GIVEN PASSAGE:
---
McHUGH J: I appreciate that and the applicant's case is, on this point, as it appears to me one stage further back, really. It really seems to me to have to rely on an indirect claim. But nevertheless, the two cases do seem to cover the universe, so to speak, and they do seem to raise some very important questions of principle which this Court should settle.
KIRBY J: This issue has been raised recently, within the last few weeks, in South Africa and it has been the subject of a decision in England and in Canada, so that it is, in a sense, the flavour of the month. It may well be that the High Court of Australia should settle the rule for Australia.
McHUGH J: There is the Dovade Case in New South Wales as well. It is coming through the system.
KIRBY J: I know Justice McHugh puts New South Wales in the same category as Canada and South Africa and so on. I was thinking on a larger scale.
---
[A run of entries]

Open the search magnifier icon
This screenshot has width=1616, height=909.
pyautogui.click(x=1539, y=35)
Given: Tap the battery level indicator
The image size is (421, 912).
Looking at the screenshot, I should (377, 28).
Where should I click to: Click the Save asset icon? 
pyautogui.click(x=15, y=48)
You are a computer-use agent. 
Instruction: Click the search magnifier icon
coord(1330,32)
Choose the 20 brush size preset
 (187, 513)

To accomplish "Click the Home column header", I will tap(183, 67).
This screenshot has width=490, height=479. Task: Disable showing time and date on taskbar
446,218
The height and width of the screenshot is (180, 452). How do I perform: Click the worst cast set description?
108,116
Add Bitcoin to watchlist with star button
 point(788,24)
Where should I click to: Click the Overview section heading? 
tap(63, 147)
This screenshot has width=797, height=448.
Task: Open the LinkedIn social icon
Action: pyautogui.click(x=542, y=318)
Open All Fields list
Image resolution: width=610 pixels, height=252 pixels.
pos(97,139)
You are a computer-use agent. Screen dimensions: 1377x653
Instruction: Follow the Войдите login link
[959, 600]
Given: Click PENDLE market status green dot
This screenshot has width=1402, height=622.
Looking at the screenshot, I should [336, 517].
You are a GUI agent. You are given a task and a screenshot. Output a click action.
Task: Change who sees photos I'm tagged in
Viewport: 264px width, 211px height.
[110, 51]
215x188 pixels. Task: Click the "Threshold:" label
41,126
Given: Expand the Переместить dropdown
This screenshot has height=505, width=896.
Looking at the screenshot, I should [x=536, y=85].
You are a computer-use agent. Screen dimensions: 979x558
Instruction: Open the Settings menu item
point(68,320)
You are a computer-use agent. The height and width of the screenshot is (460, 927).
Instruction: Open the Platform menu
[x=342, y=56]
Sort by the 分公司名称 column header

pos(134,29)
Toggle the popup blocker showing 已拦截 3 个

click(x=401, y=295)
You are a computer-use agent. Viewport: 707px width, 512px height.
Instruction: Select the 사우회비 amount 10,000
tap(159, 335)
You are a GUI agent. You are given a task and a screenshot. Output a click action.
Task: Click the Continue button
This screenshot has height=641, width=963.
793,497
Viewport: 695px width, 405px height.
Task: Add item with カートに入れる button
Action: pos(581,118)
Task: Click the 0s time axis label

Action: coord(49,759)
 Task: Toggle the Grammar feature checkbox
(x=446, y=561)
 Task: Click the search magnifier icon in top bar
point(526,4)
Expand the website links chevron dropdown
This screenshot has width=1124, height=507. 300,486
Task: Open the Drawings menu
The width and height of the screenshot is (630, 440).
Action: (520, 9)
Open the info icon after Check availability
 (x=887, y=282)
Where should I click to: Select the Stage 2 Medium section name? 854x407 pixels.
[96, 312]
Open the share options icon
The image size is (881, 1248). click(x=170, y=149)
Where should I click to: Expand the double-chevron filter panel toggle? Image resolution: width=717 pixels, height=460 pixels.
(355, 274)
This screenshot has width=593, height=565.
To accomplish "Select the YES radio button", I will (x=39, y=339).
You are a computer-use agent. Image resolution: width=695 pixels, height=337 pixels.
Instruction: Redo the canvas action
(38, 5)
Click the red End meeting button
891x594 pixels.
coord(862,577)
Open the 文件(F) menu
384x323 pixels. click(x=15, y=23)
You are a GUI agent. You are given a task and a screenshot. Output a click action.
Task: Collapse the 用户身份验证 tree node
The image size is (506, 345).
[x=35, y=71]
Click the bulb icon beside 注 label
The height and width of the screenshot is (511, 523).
---
COMPLETE THE FOLLOWING:
(a) Translate this sentence from the transcript into Spanish: "It may well be that the High Court of Australia should settle the rule for Australia."
(b) In the transcript, which case in New South Wales does McHugh J mention?
(c) Print the part of the transcript starting at "McHUGH J: I" and ending at "Court should settle.".

RESPONSES TO THE EXERCISE:
(a) Bien puede ser que el Tribunal Superior de Australia deba establecer la norma para Australia.

(b) The Dovade Case.

(c)
McHUGH J: I appreciate that and the applicant's case is, on this point, as it appears to me one stage further back, really. It really seems to me to have to rely on an indirect claim. But nevertheless, the two cases do seem to cover the universe, so to speak, and they do seem to raise some very important questions of principle which this Court should settle.